The recent budget has underlined the fact that mental ill-health is the major health issue facing Australians in the early part of the 21st century. Responding to the reality that Australians now regard mental health among the top three national concerns, just behind the economy and climate change, all sides of politics now support substantial growth in investment in mental health care.

The government allocated $2.2 billion as a decent down payment in a tight budget on mental health reform, crucially beginning to build strength in early intervention models for young people, who bear the main burden of onset for the major mental disorders of adult life. Yet even this investment will merely lift the proportion of the total health budget from 7 percent to closer to 8 percent. Most European nations and New Zealand spend 12 to 14 percent. The burden of disease across the lifespan linked to mental illness is indeed 14 percent, number three behind cancer (19 percent) and cardiovascular disease (16 percent). Yet in contrast to serious physical illness, mental ill-health strikes in young people on the threshold of productive life where it contributes not 14 percent but more than 50 percent of the burden of disease.

As the World Bank has said, if a 22-year-old dies from suicide or becomes disabled by depression or psychosis, it is not only a human tragedy but an economic disaster which, when repeated in hundreds of thousands of young Australians, seriously weakens our whole society. Even up to 44 years of age, 36 percent of the burden of disease is caused by mental ill-health and suicide is the leading cause of death in this age group. The reality is that depression, which occurs from puberty through to the mid-20s, remains front and centre in the current surge of mental ill-health.

Most people who experience mental ill-health during this stage of life (26 percent in any given year) receive little or no help. This is partly because it has been assumed that because mental ill–health and distress is common in young people that it is “normal” and acceptable. Poor awareness of the pattern of mental ill-health across the lifespan; plus a fear of “labelling” has meant young people and families have been abandoned to struggle for long periods with disabling and tenacious distress and social and educational impairment.

A recent New Zealand study has shown between 18 and 24 years of age that 50 percent of young people will manifest diagnosable mental disorders, over half the time repeated episodes, which, far from being trivial or “normal”, will significantly affect their social and economic well-being at age 30. Most people who do eventually receive treatment for depression in later life will have suffered with it for many years, having first experienced their first episode in emerging adulthood. Depression and mental ill-health blights lives.

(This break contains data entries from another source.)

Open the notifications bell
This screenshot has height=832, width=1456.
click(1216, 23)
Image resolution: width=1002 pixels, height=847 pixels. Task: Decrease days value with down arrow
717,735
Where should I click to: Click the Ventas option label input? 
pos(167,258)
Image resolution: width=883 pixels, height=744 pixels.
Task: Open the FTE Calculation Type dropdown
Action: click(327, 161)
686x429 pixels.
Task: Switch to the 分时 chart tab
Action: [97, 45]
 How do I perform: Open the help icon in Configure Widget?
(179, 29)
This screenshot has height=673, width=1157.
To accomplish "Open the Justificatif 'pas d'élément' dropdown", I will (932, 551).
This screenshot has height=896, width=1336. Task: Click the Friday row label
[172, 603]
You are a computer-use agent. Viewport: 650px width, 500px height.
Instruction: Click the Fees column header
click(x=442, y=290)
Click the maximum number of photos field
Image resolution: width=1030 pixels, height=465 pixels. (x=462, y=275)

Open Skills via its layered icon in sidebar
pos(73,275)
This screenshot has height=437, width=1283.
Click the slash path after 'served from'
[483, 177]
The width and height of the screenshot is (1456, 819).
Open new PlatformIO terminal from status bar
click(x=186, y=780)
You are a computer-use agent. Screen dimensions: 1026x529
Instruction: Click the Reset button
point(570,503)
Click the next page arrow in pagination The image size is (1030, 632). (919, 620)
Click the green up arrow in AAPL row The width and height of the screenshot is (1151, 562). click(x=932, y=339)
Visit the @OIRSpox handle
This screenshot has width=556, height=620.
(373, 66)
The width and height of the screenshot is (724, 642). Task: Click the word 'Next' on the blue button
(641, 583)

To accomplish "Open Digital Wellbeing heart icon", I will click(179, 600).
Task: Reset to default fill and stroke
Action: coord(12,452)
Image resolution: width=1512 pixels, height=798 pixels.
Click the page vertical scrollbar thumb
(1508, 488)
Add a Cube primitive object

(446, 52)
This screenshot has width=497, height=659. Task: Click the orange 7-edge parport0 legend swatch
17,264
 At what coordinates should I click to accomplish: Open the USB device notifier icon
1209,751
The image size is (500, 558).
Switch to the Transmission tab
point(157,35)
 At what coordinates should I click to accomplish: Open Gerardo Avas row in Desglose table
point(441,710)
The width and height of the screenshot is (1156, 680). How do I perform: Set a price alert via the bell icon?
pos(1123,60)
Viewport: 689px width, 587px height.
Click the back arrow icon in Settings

This is why the government’s investment in building the missing element in our system of health care, a youth mental health model, is so welcome. So is the commitment to salvaging people later in life who have been let down in the past and have become marginalised and excluded. Society needs to create and refine new interventions for depression and clarify the timing and sequence of existing treatments. This is particularly so for young people where these issues have become confused in recent times, with the result that doctors are confused about the evidence, which is incomplete. There are exciting opportunities to design and test novel therapies of all kinds in this space.

Australia has been highly innovative in mental health care and, as these reforms scale up, is well positioned internationally to lead and catalyse further growth in knowledge and health gain which will influence the rest of the world.